By Zeba Siddiqui and Jatindra Dash
NEW DELHI (Reuters) - A mob on Friday beat to death three men suspected of trying to steal cattle in India's eastern state of Bihar, police said, the latest in a spate of attacks that have provoked alarm among religious minorities.
In recent years angry mobs have lynched many people from marginalized groups in India, especially Muslims and the Dalits who occupy the lowest rung of the ancient caste system, often over suspicions of cow slaughter.
The three men were caught by some villagers early on Friday while trying to load cattle on a pickup truck, police official Har Kishore Rai said.
"They were trying to load a buffalo and a calf when some villagers woke up and took the three into their custody and beat them up," he said, adding that the men had died.
Police have arrested three people from the village of Pithauri and have filed a case of murder against four more from the village, administrative official Lokesh Mishra told Reuters.
Police have filed a case of theft against the three men, and the villagers face a separate case of murder filed by the victims' families, naming three accused people, although more names are likely to be added, Mishra said.

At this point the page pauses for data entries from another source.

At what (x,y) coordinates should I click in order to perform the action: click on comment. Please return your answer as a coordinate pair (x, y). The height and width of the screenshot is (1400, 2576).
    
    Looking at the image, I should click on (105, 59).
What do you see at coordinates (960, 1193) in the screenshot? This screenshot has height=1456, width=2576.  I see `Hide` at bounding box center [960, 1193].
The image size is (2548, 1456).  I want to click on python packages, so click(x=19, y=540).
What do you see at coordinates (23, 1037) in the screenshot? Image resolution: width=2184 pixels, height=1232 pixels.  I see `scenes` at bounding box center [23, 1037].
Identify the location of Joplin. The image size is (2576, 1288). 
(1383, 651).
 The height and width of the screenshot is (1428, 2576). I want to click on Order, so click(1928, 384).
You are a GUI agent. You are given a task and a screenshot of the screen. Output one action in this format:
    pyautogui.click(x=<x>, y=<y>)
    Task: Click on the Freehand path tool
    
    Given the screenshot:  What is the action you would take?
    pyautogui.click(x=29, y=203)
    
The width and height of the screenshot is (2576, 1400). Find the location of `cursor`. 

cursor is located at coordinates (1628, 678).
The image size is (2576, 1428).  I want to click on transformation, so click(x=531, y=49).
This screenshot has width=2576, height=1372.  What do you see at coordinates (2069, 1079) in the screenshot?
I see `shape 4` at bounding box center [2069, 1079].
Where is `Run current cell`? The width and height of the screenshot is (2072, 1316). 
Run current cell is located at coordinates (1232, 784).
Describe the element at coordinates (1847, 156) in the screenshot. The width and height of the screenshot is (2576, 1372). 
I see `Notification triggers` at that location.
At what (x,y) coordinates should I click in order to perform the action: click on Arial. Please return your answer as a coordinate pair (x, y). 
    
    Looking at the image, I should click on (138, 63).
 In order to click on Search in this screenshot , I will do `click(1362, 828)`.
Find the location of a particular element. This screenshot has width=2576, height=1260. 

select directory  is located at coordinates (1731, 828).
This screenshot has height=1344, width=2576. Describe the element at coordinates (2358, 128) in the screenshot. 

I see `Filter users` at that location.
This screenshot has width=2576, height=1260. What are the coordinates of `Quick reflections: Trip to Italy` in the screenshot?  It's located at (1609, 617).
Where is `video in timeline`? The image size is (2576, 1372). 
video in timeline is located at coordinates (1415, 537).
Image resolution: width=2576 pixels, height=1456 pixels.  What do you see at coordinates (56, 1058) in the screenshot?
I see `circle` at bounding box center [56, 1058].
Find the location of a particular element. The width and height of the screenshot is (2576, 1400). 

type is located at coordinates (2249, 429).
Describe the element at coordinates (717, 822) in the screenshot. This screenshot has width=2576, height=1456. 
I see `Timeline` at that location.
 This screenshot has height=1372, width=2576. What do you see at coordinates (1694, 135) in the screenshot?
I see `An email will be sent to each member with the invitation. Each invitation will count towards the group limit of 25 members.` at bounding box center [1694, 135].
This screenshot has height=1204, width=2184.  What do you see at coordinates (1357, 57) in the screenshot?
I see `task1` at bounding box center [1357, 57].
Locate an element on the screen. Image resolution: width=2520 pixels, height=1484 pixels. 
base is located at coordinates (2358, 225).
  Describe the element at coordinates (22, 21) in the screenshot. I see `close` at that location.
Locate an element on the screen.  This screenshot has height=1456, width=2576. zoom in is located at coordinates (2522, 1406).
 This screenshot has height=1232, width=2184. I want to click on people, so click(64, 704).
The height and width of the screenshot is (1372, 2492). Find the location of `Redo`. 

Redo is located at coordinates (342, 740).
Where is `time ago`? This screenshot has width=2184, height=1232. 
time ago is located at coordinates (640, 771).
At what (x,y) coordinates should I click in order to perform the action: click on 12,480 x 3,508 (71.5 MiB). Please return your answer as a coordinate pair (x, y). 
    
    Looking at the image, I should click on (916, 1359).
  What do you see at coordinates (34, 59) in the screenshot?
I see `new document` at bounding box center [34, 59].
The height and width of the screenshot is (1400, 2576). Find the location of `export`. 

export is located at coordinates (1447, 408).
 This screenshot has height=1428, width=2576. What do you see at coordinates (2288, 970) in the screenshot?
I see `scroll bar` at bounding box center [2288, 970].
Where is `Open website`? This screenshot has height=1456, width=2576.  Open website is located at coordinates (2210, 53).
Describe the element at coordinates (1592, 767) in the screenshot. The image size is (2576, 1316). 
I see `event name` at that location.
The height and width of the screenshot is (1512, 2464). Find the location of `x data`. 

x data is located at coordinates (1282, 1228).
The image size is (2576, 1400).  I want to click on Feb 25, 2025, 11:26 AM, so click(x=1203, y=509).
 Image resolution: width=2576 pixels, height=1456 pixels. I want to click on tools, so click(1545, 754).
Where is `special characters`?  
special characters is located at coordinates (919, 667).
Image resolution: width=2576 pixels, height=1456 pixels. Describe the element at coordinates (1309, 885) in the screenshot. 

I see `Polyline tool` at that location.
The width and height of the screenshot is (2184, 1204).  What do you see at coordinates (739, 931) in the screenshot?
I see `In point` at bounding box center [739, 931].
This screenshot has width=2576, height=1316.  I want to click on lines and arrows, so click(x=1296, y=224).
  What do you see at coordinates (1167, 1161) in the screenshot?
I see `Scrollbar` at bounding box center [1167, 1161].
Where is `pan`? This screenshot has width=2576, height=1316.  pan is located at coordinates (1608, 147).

Hinduism, India's dominant religion, considers cows sacred, and killing them is taboo.
Activists have tracked a rise in the number of mob lynchings in the last five years that Prime Minister Narendra Modi's Hindu nationalist government has been in power. Critics accuse it of not having done enough to rein in such violence.
The Supreme Court last year recommended making mob lynching a separate offense. In July, opposition parties in Bihar demanded a separate law against mob lynching in the state, where they say the problem is growing.